## Texte du document
• • • • •
Qu’en est-il du mobbing et du harcèlement? Peuvent-ils avoir un impact sur la santé?
Ce ne sont pas des phénomènes neufs. Au XIXe siècle, les ouvriers étaient fréquemment insultés ou frappés par leur patron. Mais ces formes de harcèlement débouchent aujourd’hui plus souvent sur des décompensations. Cela est dû à l’éclatement des collectifs de travail – soit cet ensemble de règles qui détermine la pratique quotidienne du travail, le jargon employé et la vie sociale de l’entreprise – dans le sillage des nouvelles formes d’organisation du travail fondées sur l’auto-­entrepreneuriat et la mise en concurrence des travailleurs entre eux. Or, ce qui est le plus douloureux, ce n’est pas la brutalité du harcèlement mais l’expérience du silence des collègues. On se met à douter, on se dit que peut-être on a mérité d’être traité ainsi.
Assiste-t-on à une hausse de ces diverses formes de souffrance au travail?
Les recherches épidémiologiques menées en France et ailleurs montrent qu’il y a eu une augmentation massive de ces phénomènes. Elle est due au tournant néo-libéral pris par le monde du travail depuis une vingtaine d’années. L’organisation du travail autrefois dévolue aux gens du métier – les journalistes dans les rédactions ou les médecins dans les hôpitaux – a désormais été confiée aux gestionnaires. Cela a débouché sur une série de transformations, parmi lesquelles figurent l’évaluation individualisée de la performance des travailleurs, la standardisation des modes opératoires, la précari­sation des salariés et l’utilisation à l’interne de la communication d’entreprise, empruntée à la publicité. Ces changements ont engendré un cortège de pathologies.
Comment soigne-t-on la souffrance au travail?
Lorsque la maladie s’est déjà installée, une thérapie permettra au patient de comprendre les causes profondes de sa souffrance et d’y remédier. En amont, le droit du travail représente un outil puissant pour garantir le respect des droits des travailleurs et prévenir les pratiques pouvant engendrer des pathologies. A plus long terme, il faut imaginer des modèles de travail alternatifs, plus humains et plus gratifiants. Certaines expérimentations, comme la création de collectifs de travailleurs indépendants ou d’entreprises fonctionnant sur le modèle de la coopérative, vont d’ailleurs dans ce sens et me mettent du baume au cœur.
• • • • •
## Extrait des données
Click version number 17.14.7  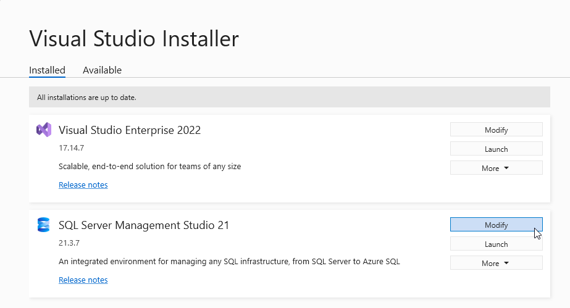pyautogui.click(x=70, y=149)
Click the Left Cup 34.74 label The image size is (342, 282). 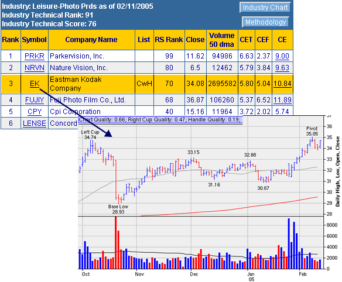click(90, 135)
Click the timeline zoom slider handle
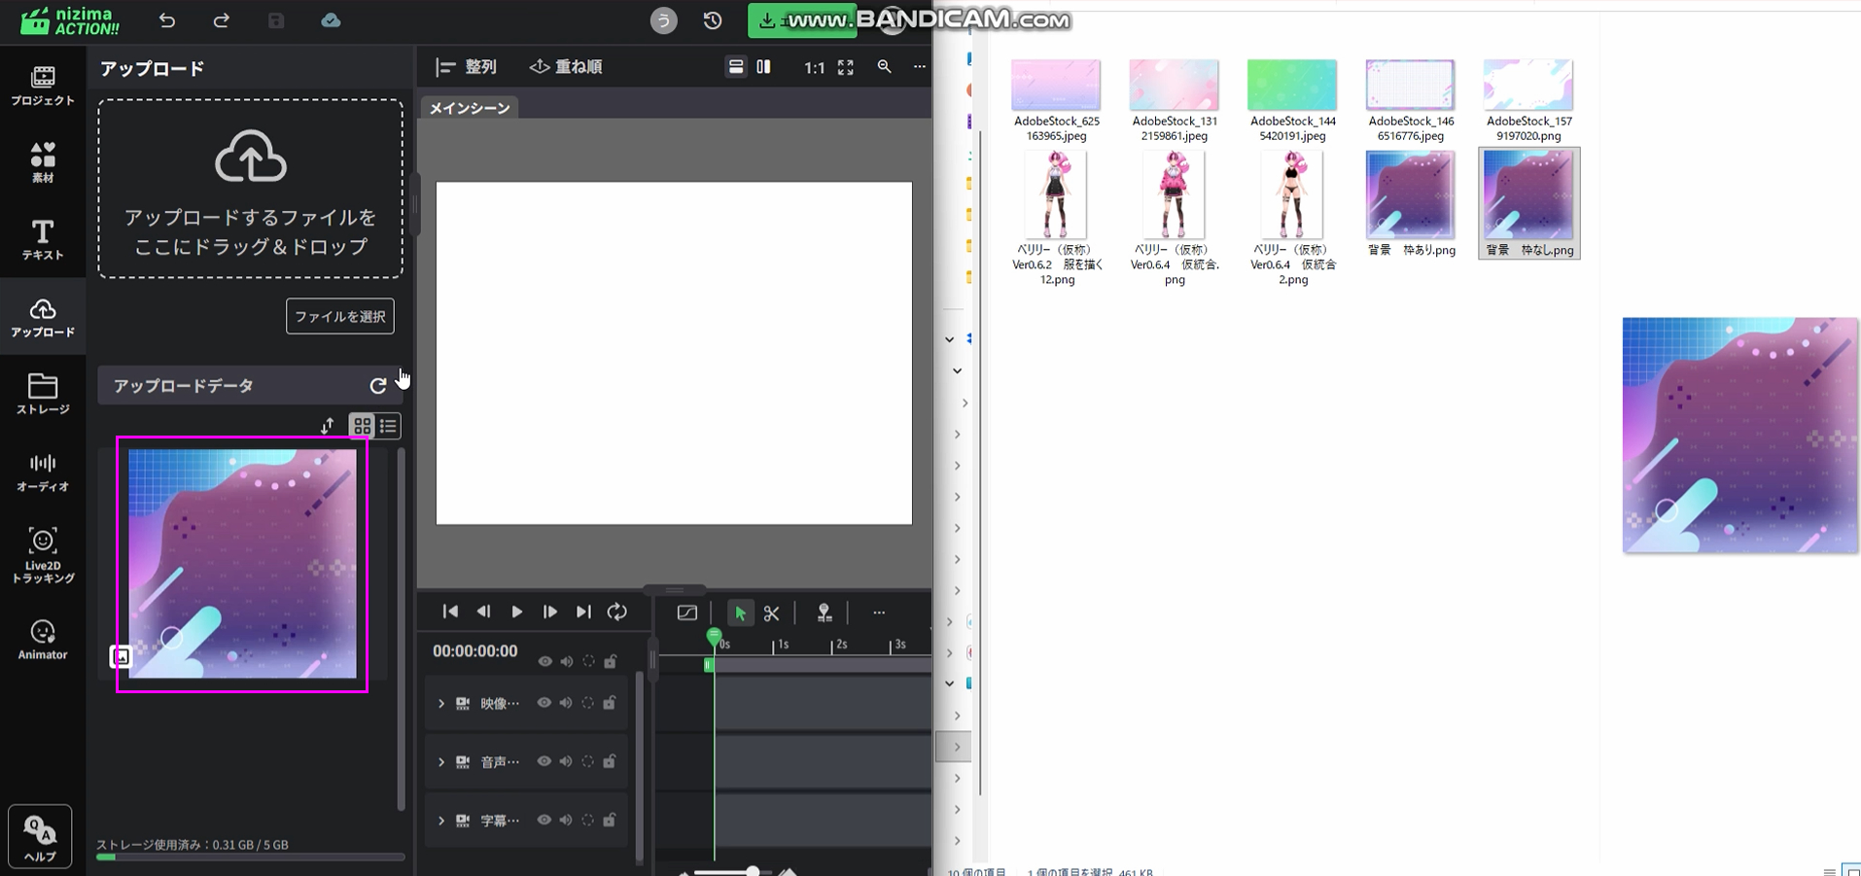This screenshot has height=876, width=1861. (753, 871)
• • • • •
## Questions d'étude
**a.** Dans le texte sur la souffrance au travail, qu'est-ce qui est présenté comme le plus douloureux dans le harcèlement ?
**b.** Reprenez le texte sur la souffrance au travail à la suite de sa dernière phrase.
Les données n'ont aucun rôle dans ce travail.

## Réponses par consigne
**a.** Le silence des collègues, plus que la brutalité du harcèlement lui-même.

**b.**
Quel a été l’impact du Covid-19 sur la santé des travailleurs?
Le confinement et le télétravail ont généré des expériences extrêmement hétérogènes. Certains ont souffert de l’isolement, d’autres y ont vu une bouée de sauvetage pour échapper à une situation difficile en entreprise. Les femmes ont été particulièrement touchées, obligées de cumuler le travail professionnel, ­domestique et scolaire de leurs enfants. Cela a engendré une charge de travail colossale.
On dit souvent que les cordonniers sont les plus mal chaussés. La souffrance au travail est-elle répandue dans le corps médical?
Oui, il s’agit d’un problème massif et en forte augmentation. Ces dernières années, on a vu des généralistes se suicider, des chefs de service sauter du 7e étage d’un hôpital. Souvent, cette douleur a des causes éthiques. On souffre de ne plus pouvoir traiter le patient comme on le voudrait, voire de devoir prendre des décisions qui lui nuisent. Ici aussi, le tournant néo-libéral a provoqué des transformations radicales dans l’organisation du travail.
Le travail n’est-il donc que source de malheur?
Non et on l’oublie trop souvent: le travail est aussi une source de plaisir et de santé. On sublime nos valeurs, on mobilise ce qu’il y a de meilleur en nous, lorsque l’organisation du travail nous laisse appliquer notre ­intelligence. Lorsqu’on surmonte des écueils pour produire un travail de qualité ou qu’on acquiert des savoir-faire neufs, cela provoque un plaisir incommen­surable.